The findings also suggest several avenues for further research using the MAX data. For example, while it is possible to disaggregate drug use and expenditures by specific therapeutic classes, with MAX data one could also study individual utilization patterns for a wide variety of different drugs to determine whether or not Medicaid beneficiaries are adhering to drug regimens. This would be particularly helpful information for those drug classes where not adhering regularly to medications could lead to long-term adverse effects, such as many cardiovascular medications and psychotropic drugs.

Limitations

Although the data present important information on health care utilization among dually eligible Medicare and Medicaid beneficiaries that has not been available using other data sources (such as, the MCBS and the MEPS), using the MAX files alone omits data on services for which Medicare is the primary payer (i.e., physician and hospital care). However, the data are designed to facilitate linkage between Medicare and Medicaid claims.

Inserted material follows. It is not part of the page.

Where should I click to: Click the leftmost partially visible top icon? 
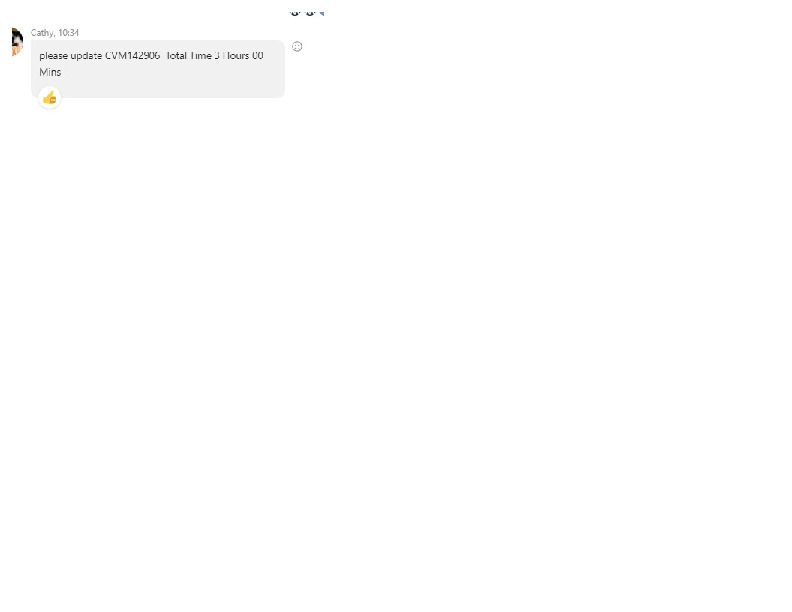[295, 13]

Many Part D plans had little prior experience dealing with Medicaid beneficiaries and, therefore, may not have had a good sense of the volume and sources of drug expenses for dually eligible beneficiaries when designing their programs (Moran, 2005). The present analyses provide invaluable insights into the need for comprehensive drug coverage, particularly for psychotropic medications. It is unclear at this point whether the Part D drug data will be made available for research purposes; until they are, the MAX data will offer the best information for estimating outcomes and costs for dually eligible beneficiaries.

Acknowledgments

We would like to thank Myoung Kim, David Baugh, and Deo Bencio for their assistance and support.

Footnotes

The authors are with Mathematica Policy Research, Inc. The research in this article was supported by the Centers for Medicare & Medicaid Services (CMS) under Contract Number 500-00-0047. The statements expressed in this article are those of the authors and do not necessarily reflect the views or policies of Mathematica Policy Research, Inc., or CMS.

1

All monthly measures are based on benefit months, that is, months in which a person has Medicaid prescription drug coverage whether or not any drugs are used in that month.